The move has been welcomed by the organisations that will now hope to ocverturn the regulation through the courts.
American Meat Institute Senior Vice President of Regulatory Affairs and General Counsel Mark Dopp said: “We are encouraged that the U.S. Court of Appeals for the District of Columbia Circuit today vacated a March 28 ruling denying AMI’s request for a preliminary injunction to block implementation of the US Department of Agriculture’s May 2013 final rule on country-of-origin labelling.
“We are also pleased that the full Court will rehear the case en banc in May.
“We had strong concerns with the reasoning in the March 28 ruling.
“Today’s court order to vacate the ruling signals that some members of the court may share those concerns.
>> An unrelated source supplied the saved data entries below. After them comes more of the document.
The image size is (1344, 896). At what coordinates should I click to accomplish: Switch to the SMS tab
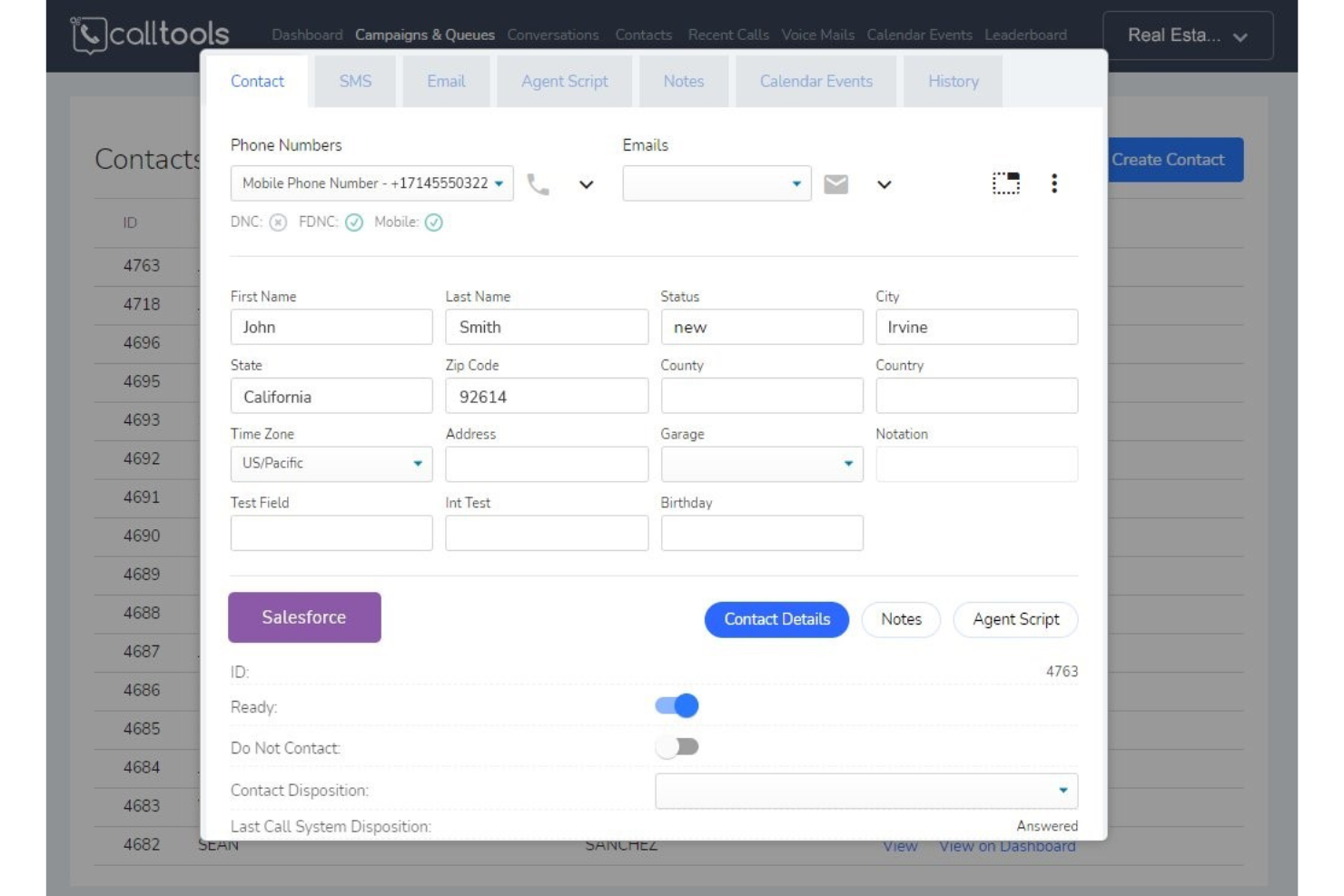(x=355, y=81)
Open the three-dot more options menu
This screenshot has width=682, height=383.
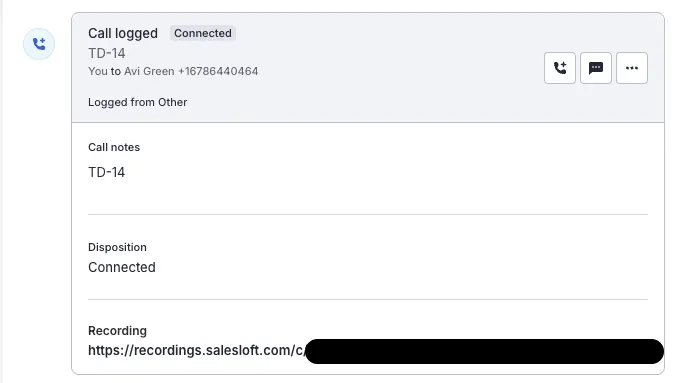(632, 68)
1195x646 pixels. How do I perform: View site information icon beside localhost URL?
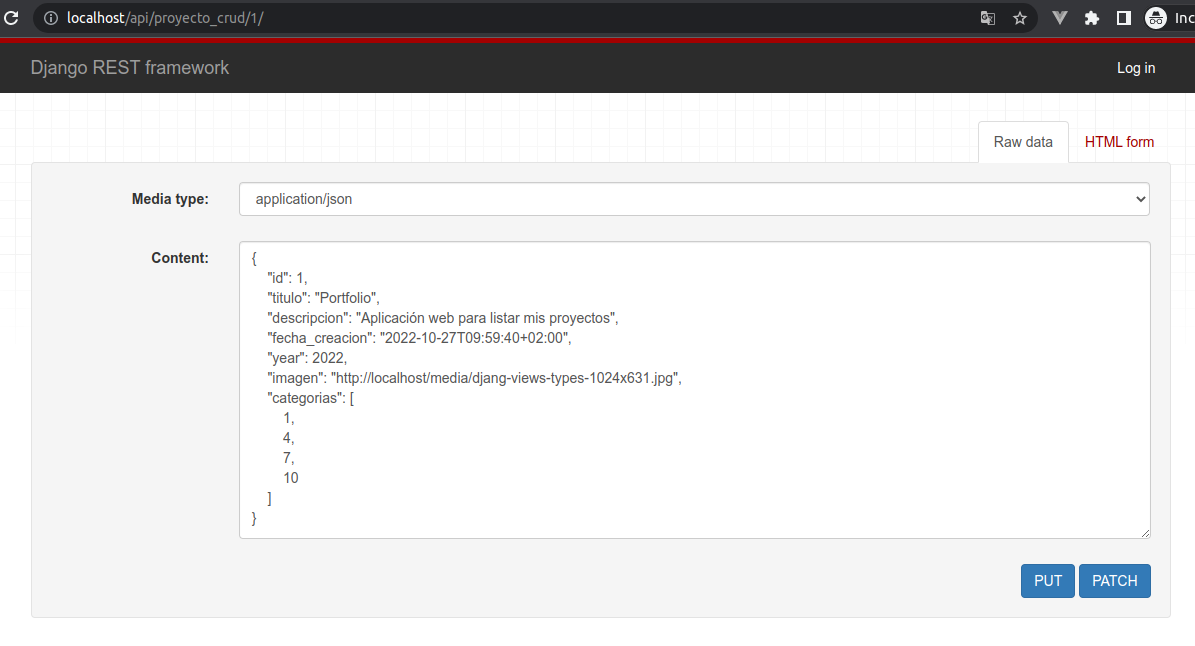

“We remain hopeful that consideration of the case by then full Court will lead to an injunction against the protectionistic and costly country of origin labelling rule that is hurting livestock producers and meat companies while offering little benefit to consumers.
“In the complaint, AMI and our co-plaintiffs explained that the final rule violates the United States Constitution by compelling speech in the form of costly and detailed labels on meat products that do not directly advance a government interest.
“We also explained that the 2013 regulation exceeds the scope of the statutory mandate, because the statute does not permit the kind of detailed and onerous labelling requirements the final rule puts in place, and that the rule is arbitrary and capricious, because it imposes vast burdens on the industry with little to no countervailing benefit.”